On the Long Island Railroad, heading to my mother’s home for the surprise birthday visit, we read each other’s memories out loud till we were laughing so hard we couldn’t breathe. A piece of paper would trigger the hilarity of the actual memory and soon we had the whole train car in stitches.
My mother loved those memories. She’d pull one out and then phone one of us to laugh over the memory. When she got worried she’d run out of paper slips, we wrote more and added them to the jar.
Just a week before my mother turned 90, I talked with her about the Memory Jar. “The what?” she said. I dug around till I found it, and I pulled out some sample slips. But where before the slips had triggered the memory, now that memory wasn’t there for her. I had to fill in the whole backstory, tell the funny story. My mother laughed and hooted, but she was laughing at the funny story, not at her memory. The memory was gone.
My mother used to make a fricassee that was monumental. She’d save up assorted chicken parts, add meatballs, and simmer it on the stove. We’d come across her counting her meatballs: “122, 123, 124…” Soon she’d have three burners going.
About seven years ago, when my mother visited my brother, he asked her to make her fricassee. “I’ve never made a fricassee,” she said. This sent her offspring into a tailspin. My sister kept calling my mother with descriptions, tales of the fricassees we have known. No dice. When we unpacked the old house, we found the fricassee pot and put it in my mother’s hands. “I never made a fricassee,” she said, “but if I did, I’d use this pot.”
I guess I’d always thought of saving things as a way to trigger the happy memories later in life. That’s why nostalgia and sentiment make for the hardest de-cluttering hurdles. But now I see that when a memory is gone, there’s no triggering it back. We kids could have saved the fricassee pot because we’re the ones who hold that memory, but none of us make fricassee so it was given away, too.
And the Memory Jar? It’s staying put. My mother doesn’t remember those memories, but we kids do, with great hilarity. We remember recording them and presenting our gift. Maybe Sophie will even remember that she’s the one who decorated the jar itself. And sitting down with my mother and telling her the stories behind all the memories, that means the Memory Jar is still creating new memories for all of us.
Nice piece. I have experienced much of this with my mother. Like you, I have observed that old memories can lie dormant until triggered, but when dementia sets in they can be erased forever. I have often wondered how this works.
ReplyDeleteI recently saw a picture that triggered a memory that I haven't thought about for 60 years, yet there it was. It wasn't even something significant - just a trivial fact, really. (We moved into an apartment when I was I was 5 and lived there for 3 years. I remember the apartment, but I had "forgotten" that before we occupied it, some close friends of my family had lived there. Seeing a picture - on Facebook! - of their children, standing in front of the apartment, triggered the memory.)

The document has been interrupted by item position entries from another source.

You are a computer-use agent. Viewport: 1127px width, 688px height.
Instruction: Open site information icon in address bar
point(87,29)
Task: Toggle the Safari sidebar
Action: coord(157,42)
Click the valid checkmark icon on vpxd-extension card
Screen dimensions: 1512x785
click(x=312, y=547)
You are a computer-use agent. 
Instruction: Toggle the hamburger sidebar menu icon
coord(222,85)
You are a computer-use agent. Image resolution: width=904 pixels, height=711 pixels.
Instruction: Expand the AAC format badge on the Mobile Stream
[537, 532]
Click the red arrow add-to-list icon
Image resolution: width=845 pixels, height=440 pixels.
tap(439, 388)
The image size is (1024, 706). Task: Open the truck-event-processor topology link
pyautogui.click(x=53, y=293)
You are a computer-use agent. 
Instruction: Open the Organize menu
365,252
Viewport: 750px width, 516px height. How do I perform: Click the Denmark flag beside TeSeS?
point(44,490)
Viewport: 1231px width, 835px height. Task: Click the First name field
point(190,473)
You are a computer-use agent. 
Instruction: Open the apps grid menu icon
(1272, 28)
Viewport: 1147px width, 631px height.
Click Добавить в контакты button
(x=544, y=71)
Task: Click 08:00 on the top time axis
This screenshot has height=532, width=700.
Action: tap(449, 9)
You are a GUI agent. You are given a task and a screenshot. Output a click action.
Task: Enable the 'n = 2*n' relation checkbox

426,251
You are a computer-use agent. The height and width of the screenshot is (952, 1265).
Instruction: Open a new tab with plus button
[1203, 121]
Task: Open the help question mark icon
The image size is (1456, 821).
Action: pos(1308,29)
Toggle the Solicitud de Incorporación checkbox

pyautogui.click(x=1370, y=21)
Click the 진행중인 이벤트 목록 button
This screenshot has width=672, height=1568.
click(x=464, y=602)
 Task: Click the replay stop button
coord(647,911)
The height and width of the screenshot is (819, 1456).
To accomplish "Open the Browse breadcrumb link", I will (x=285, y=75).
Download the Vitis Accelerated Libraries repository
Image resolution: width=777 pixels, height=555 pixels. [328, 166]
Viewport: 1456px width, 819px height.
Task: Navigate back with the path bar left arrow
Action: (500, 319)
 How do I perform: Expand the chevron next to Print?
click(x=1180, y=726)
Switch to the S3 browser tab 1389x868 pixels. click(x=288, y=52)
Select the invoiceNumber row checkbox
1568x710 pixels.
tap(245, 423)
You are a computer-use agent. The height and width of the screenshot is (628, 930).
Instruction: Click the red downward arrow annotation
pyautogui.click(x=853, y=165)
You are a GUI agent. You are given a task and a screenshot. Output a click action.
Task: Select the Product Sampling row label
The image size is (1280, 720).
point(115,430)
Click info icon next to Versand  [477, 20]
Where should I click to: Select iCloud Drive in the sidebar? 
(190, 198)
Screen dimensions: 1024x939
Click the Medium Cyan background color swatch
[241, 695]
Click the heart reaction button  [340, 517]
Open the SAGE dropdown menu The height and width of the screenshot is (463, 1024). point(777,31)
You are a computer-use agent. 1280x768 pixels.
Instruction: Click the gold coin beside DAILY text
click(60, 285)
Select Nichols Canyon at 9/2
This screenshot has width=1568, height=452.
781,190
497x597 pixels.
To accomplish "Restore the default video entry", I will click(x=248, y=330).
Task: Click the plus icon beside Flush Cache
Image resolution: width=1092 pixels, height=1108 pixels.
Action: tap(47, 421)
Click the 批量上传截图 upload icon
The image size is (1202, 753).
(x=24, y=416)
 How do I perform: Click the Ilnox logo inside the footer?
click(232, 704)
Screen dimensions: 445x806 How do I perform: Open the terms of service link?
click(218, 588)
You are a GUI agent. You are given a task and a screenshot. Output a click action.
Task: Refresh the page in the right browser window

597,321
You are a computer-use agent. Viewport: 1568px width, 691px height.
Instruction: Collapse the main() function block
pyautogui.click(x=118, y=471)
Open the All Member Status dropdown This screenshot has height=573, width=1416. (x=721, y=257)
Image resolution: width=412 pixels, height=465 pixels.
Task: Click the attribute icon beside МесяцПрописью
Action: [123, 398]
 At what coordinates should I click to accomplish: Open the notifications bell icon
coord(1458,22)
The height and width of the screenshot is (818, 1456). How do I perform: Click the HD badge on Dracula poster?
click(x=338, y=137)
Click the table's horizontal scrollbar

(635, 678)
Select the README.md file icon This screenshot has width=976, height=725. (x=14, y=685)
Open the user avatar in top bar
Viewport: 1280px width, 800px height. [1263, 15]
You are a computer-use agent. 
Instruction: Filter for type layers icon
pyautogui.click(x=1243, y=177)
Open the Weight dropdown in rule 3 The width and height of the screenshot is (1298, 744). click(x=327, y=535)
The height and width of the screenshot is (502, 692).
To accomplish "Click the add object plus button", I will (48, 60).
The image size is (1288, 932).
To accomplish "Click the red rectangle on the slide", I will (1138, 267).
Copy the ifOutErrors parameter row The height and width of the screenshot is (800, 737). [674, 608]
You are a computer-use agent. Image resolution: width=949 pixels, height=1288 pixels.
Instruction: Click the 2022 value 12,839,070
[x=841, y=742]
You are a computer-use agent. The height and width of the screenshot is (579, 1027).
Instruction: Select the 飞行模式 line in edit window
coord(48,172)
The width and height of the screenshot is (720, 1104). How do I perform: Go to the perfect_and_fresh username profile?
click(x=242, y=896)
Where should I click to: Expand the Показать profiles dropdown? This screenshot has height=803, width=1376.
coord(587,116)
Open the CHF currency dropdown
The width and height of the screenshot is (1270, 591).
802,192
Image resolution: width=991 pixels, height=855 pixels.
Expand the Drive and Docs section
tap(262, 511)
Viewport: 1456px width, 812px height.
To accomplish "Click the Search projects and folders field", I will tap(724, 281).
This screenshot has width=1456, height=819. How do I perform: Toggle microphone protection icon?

Why do we remember language, or how to walk, after we have forgotten our family? It seems that eventually these abilities are lost, too, but different types of memories seem to persist longer.
I also wonder about what a memory is. Does it have a physical form? Is it electrical? Chemical? Maybe I will look this up and see what the experts think.
My mother referred to the toilet as the "pot." And I could see a fee memories going there!